May's Conservative Party, which lost its majority in Parliament in a June election, has been plagued by scandals that have led to the resignations of two ministers this month. Priti Patel, the international development secretary, resigned last week after details emerged (http://www.marketwatch.com/story/second-uk-cabinet-minister-in-a-week-resigns-in-blow-to-theresa-may-2017-11-08) about her unauthorized meetings with Israeli officials, while Defense Secretary Michael Fallon resigned earlier in November after allegations of inappropriate conduct toward women.

See:Is British leader Theresa May on her way out?
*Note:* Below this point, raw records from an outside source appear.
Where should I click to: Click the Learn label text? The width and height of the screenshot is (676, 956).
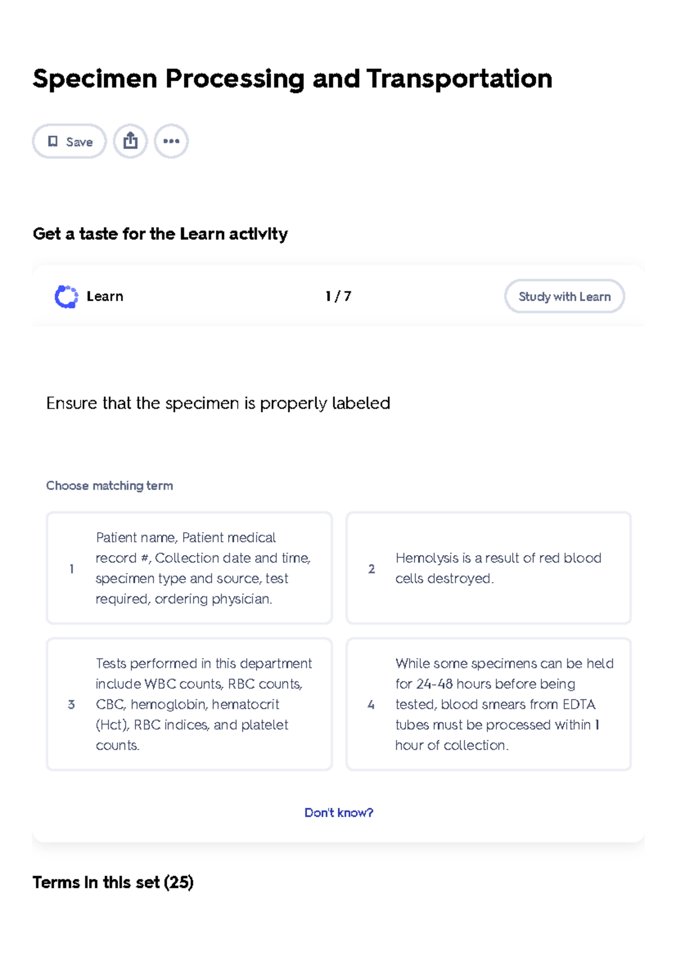[x=105, y=296]
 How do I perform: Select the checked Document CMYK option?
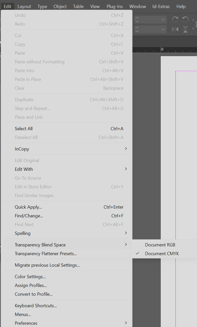pos(162,254)
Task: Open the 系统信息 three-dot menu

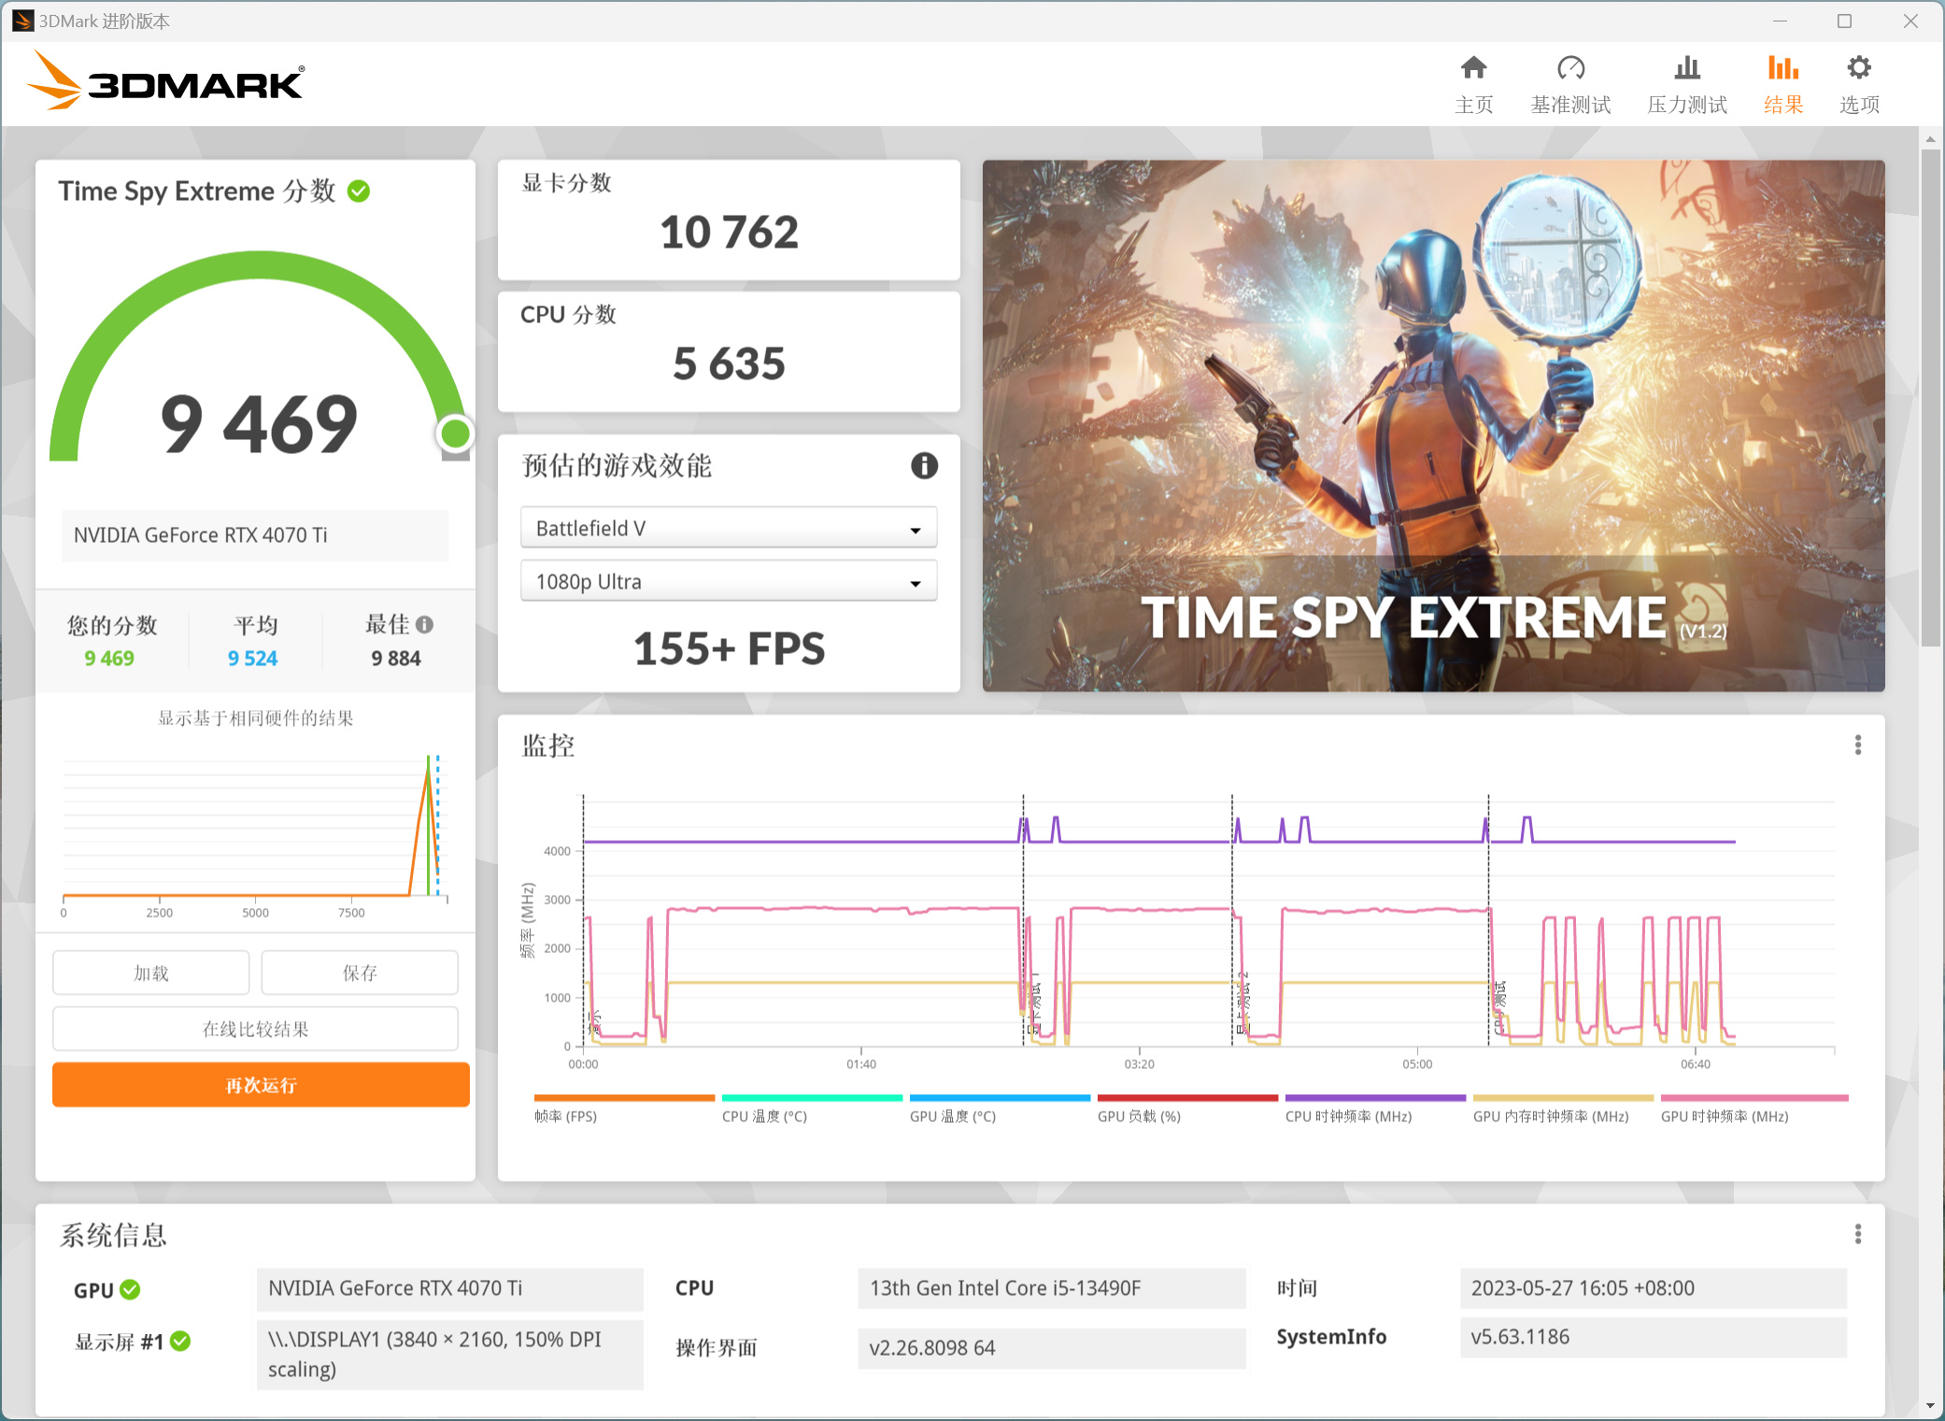Action: (x=1858, y=1234)
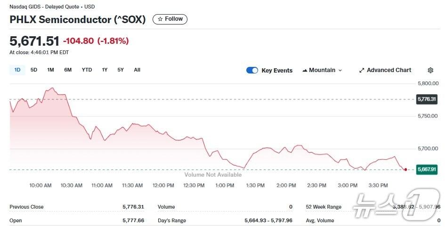Show the 6M chart range
Screen dimensions: 446x227
tap(68, 70)
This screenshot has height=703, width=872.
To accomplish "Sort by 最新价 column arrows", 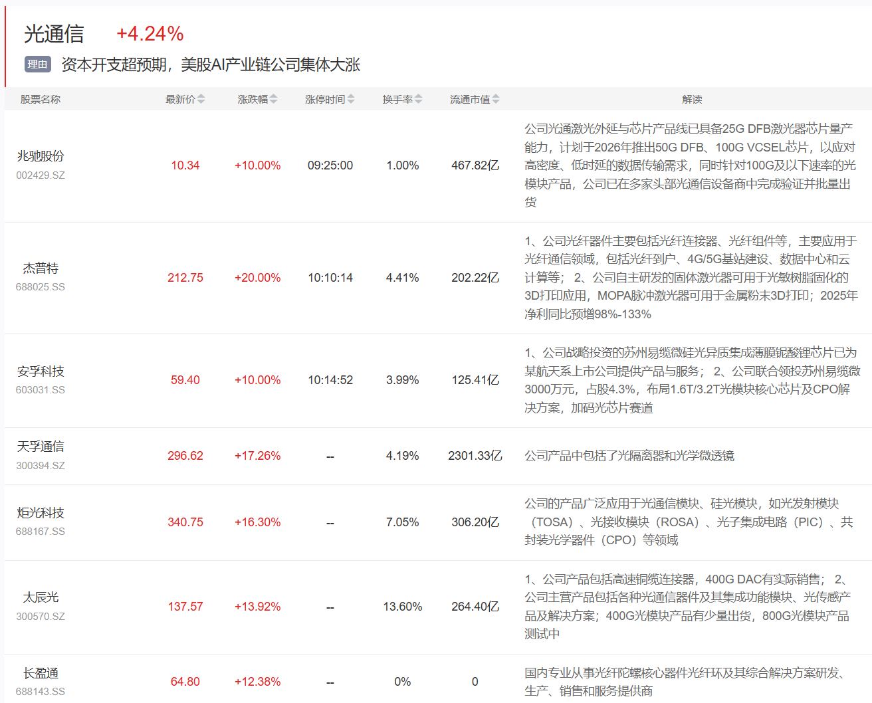I will click(201, 99).
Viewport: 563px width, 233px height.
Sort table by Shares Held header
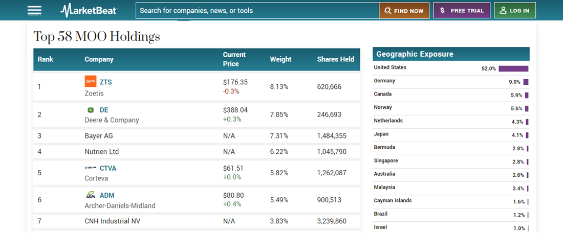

Why that's the fear -- and why it matters (http://www.marketwatch.com/story/is-british-leader-theresa-may-on-her-way-out-why-thats-the-fear-and-why-it-matters-2017-11-09)

The U.K. is also facing growing pressure from Europe about its plans to leave the EU, which is scheduled for March 2019. On Friday, the EU's chief Brexit negotiator gave the U.K. a two-week deadline to show that sufficient progress has been made on a trio of divorce issues for talks to move forward.

European leaders including German Chancellor Angela Merkel and French President Emmanuel Macron are set to decide at a December gathering whether to authorize negotiators to proceed with discussing the U.K.'s future economic ties to the bloc.